Text excerpt below:
Before the sentence was announced, Schetky made a brief apology: "The damage I've caused to my family, I can't change that. I ask for forgiveness and hope to amend what I did."
The statement did not suffice for Weeks.
"You are wrong if you think all it takes is forgiveness," the judge said.
A military man such as Schetky, Weeks said, should know discipline and be able to control sexual impulses.
"Absent that control, you should spend the rest of your life in prison," Weeks said.
Over a period of months last fall, Schetky touched the breasts of a 12-year-old girl multiple times. Records show that Schetky advanced from fondling outside her clothing, then underneath, eventually fondling the minor's breasts while attempting to kiss her.
The last time the former naval commander touched his victim was on Christmas Day. Schetky was arrested in January.
He never challenged his victim's accusations, saying he knew she would talk and that what she said was true.
After pleading more serious charges down to one count of attempted sexual abuse of a minor, he entered The Meadows, a treatment facility in Arizona that specializes in substance and sexual addictions.
That facility recommended additional treatment for Schetky at a facility in Pennsylvania.
"They withheld your certificate for a while, trying to get your attention," Weeks said. "You are going to have to change. If you don't, you are going to go away."
Before his arrest Schetky held a top secret clearance as the highest ranking naval officer in Alaska. He was officer in charge of the U.S. Pacific Fleet Maritime Homeland Defense Detachment.
Schetky, still on active duty, could face military prosecution.
Louis Menendez, Schetky's attorney, said, "The Navy recognized in a case like this the family shouldn't be penalized."
The Navy has not yet determined if Schetky will receive any retirement benefits.
"A final decision has not yet been made," said Shane Tuck, spokesman for U.S. Pacific Fleet. "The decision rest with the secretary of the Navy.
According to Weeks, Schetky received a deferential sentence because he was allowed to plea to a less serious crime.
District Attorney Jack Schmidt said the state sought the plea agreement primarily to protect Schetky's victim from further damage testifying before a grand jury. Essentially, if Schetky accepted responsibility for his actions, the DA was willing to offer a lesser charge.
"The judge could have rejected it," Schmidt said.
With two years of his sentence suspended, Schetky is expected to serve two years in prison and five years of probation.
He is also required to register as a sex offender for 15 years following his release. A provision in the sentence keeps him from having contact of any sort, including third party communication, with his victim without prior approval.
Schetky must also avoid all contact with girls age 16 and under, and submit to DNA collection.
After advising Schetky to get control of his predilections, Weeks announced that if he was convicted again for sexual crimes involving minors "incredible punishment" would follow.
"Basically the rest of your life in jail," Weeks said.
End of Text excerpt.
Information given below:
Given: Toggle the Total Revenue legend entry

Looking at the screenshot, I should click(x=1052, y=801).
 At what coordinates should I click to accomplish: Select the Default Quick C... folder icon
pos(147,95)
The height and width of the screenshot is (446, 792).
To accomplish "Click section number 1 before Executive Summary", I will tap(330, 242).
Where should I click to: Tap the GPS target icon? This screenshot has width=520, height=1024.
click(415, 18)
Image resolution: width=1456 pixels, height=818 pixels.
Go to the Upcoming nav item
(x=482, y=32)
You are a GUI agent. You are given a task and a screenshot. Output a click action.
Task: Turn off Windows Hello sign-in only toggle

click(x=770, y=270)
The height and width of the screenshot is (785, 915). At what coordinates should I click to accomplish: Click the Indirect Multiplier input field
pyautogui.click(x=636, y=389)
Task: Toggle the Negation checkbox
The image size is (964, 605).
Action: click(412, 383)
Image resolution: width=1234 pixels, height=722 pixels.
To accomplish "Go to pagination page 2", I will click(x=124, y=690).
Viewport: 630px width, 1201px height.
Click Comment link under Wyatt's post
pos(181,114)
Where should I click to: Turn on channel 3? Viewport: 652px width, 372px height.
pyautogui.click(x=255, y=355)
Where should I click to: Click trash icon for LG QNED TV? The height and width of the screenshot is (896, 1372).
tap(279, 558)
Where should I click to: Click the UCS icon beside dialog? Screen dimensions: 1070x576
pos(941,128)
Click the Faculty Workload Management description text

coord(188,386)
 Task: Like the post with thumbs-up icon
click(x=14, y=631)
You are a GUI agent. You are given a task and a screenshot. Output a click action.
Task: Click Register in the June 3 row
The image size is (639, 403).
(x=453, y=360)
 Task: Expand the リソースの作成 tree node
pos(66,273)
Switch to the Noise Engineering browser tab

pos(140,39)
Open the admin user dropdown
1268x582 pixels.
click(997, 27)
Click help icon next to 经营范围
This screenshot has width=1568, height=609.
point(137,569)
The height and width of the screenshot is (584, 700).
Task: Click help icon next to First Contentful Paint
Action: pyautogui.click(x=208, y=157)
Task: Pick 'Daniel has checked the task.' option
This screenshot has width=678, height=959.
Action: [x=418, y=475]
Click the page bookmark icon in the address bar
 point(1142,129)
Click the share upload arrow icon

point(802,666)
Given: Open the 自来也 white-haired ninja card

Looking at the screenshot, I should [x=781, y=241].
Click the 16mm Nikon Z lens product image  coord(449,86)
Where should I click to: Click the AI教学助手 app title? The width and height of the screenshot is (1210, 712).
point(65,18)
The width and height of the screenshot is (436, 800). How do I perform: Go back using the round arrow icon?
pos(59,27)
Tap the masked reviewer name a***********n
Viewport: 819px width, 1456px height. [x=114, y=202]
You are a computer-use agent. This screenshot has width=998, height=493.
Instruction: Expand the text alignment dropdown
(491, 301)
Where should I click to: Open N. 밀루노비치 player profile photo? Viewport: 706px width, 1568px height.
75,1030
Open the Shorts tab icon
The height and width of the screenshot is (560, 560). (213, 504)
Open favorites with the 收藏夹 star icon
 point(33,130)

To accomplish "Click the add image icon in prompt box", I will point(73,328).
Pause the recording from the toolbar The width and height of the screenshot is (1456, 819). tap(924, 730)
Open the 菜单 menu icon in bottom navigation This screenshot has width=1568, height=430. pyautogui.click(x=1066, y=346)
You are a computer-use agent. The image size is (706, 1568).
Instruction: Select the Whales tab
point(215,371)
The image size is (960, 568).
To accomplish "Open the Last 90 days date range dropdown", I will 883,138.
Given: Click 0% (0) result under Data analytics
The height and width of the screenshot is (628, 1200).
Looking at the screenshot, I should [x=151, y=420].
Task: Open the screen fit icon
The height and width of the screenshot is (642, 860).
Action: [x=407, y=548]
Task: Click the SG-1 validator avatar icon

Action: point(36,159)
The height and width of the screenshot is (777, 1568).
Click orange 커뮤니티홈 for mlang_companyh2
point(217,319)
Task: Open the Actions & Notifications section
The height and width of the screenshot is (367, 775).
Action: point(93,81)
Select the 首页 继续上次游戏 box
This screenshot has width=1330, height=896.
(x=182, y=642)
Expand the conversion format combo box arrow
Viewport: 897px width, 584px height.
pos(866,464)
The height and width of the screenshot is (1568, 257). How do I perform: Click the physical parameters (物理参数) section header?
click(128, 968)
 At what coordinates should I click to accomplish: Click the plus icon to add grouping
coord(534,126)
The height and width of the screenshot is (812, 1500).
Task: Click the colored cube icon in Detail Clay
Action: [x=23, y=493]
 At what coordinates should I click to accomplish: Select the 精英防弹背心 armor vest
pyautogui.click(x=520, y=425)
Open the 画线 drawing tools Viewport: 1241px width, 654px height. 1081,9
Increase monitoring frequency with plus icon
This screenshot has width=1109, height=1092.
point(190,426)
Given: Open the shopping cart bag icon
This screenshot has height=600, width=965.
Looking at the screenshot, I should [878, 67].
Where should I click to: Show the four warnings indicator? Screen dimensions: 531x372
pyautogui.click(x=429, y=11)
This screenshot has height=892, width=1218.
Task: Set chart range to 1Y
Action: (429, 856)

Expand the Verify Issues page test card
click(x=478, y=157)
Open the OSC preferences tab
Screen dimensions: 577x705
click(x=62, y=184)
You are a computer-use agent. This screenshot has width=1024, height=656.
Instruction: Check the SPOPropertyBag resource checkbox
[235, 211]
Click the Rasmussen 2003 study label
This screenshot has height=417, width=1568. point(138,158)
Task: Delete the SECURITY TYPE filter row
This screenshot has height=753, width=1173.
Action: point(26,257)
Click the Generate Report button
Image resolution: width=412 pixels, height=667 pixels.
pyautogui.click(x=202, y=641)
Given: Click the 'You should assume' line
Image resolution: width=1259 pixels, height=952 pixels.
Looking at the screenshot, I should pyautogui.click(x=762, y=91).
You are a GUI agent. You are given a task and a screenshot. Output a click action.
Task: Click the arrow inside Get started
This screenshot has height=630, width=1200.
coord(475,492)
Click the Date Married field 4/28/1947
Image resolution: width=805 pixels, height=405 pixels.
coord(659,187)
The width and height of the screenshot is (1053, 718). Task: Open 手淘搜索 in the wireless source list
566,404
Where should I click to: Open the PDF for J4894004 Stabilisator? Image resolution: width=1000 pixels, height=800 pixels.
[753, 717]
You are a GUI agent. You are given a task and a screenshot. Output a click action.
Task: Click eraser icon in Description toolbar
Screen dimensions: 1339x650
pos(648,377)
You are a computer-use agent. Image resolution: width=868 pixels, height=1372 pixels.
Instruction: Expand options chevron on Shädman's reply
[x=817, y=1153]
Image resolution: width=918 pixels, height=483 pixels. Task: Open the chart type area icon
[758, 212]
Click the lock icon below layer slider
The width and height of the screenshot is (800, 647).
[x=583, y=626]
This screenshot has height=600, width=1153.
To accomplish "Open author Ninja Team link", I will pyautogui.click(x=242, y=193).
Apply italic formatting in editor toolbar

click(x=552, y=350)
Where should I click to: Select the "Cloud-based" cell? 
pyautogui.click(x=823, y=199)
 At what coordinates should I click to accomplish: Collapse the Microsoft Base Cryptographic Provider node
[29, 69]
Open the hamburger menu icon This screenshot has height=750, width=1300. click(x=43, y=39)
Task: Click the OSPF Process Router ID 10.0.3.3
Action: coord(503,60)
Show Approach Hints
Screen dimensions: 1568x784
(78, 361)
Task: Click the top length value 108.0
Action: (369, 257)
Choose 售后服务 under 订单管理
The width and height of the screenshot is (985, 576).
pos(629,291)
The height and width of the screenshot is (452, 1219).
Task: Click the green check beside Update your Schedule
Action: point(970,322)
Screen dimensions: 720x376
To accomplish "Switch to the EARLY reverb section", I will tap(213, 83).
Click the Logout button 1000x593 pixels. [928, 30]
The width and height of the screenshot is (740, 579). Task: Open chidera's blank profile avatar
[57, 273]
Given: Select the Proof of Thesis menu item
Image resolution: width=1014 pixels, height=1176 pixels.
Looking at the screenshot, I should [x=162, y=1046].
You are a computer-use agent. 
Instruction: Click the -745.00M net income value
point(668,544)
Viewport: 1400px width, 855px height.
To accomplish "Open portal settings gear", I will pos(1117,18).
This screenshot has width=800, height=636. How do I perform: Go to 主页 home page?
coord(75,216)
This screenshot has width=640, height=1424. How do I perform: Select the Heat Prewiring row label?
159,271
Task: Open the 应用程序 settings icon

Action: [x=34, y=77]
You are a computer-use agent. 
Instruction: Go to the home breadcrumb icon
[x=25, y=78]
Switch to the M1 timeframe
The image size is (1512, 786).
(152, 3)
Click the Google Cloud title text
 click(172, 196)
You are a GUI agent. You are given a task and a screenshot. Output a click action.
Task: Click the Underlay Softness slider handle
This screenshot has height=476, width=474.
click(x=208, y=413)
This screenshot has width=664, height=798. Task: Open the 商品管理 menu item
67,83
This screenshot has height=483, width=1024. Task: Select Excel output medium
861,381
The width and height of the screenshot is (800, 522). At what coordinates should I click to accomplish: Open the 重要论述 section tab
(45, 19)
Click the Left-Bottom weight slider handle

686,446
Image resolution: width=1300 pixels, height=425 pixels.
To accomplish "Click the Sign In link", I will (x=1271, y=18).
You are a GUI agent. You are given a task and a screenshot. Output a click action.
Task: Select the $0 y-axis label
End of Information given.
- _Description of the task_: Rewrite the sentencing article's paragraph that begins "He is also required to register" as a short bulleted list, keeping its main facts.

- _Expected answer_:
- Must register as a sex offender for 15 years after his release
- Barred from any contact with his victim, including third-party communication, without prior approval